抄録
はじめに
心房細動は外来で多く経験する不整脈のひとつである。特に高齢化している地域における心房細動の罹患率は決して低くなく、茨城県南地域も例外ではない。心房細動の治療において心原性脳梗塞、頻拍発作に伴う心不全を含めた合併症を予防することは重要であり、抗凝固療法、レートコントロールに加え、洞調律維持は重要な役割を果たしていると思われる。現在カテーテルアブレーション治療は薬物治療に抵抗性の発作性心房細動に対して広く行われるようになってきたが、従来より当施設では持続性心房細動に対するカテーテルアブレーションも積極的に行ってきた。当施設ではカテーテルアブレーションが心房細動治療の第一選択となるべく研鑽を重ねており、その現状と成績を検討する。
当施設でのカテーテルアブレーション治療の現状
当院におけるカテーテルアブレーション治療は累計5000例を超え、年間700例を超える症例の治療に従事している。
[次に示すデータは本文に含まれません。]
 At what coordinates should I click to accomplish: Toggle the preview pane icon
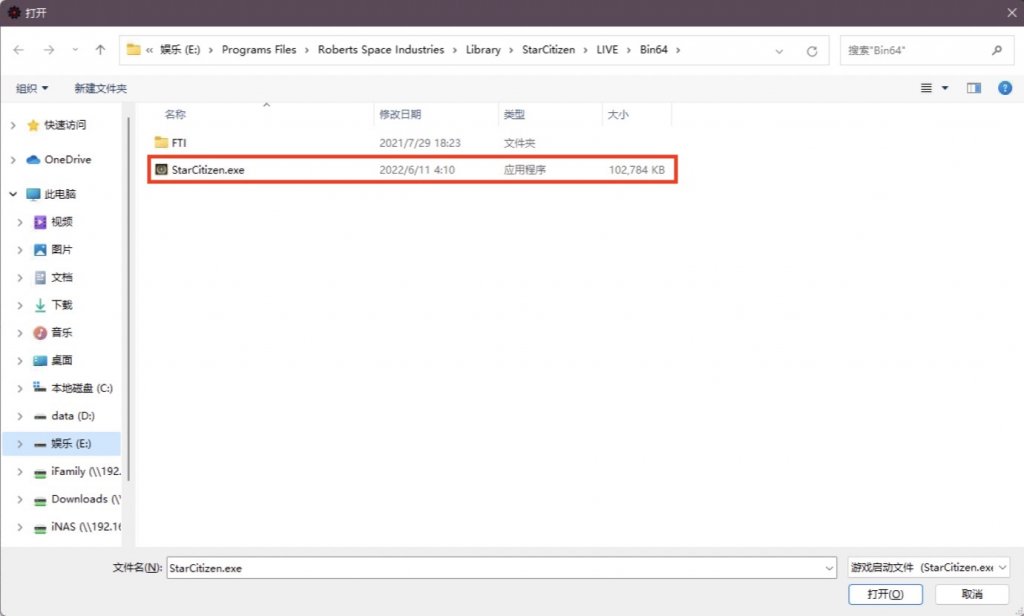[x=974, y=88]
現在の症例の70%以上は心房細動、心房粗動に対するカテーテルアブレーションである。当施設で開発した拡大肺静脈隔離術は高い安全性と治癒率を挙げており、発作性心房細動の治療に広く応用されている。また持続性心房細動に対しては左房に対する心房細動基質修飾術を加え更なる成績の向上を目指している。
まとめ
高齢化社会において心房細動は多くみられる不整脈であり、発作性、持続性心房細動に対するカテーテルアブレーション治療は有効な治療手段のひとつである。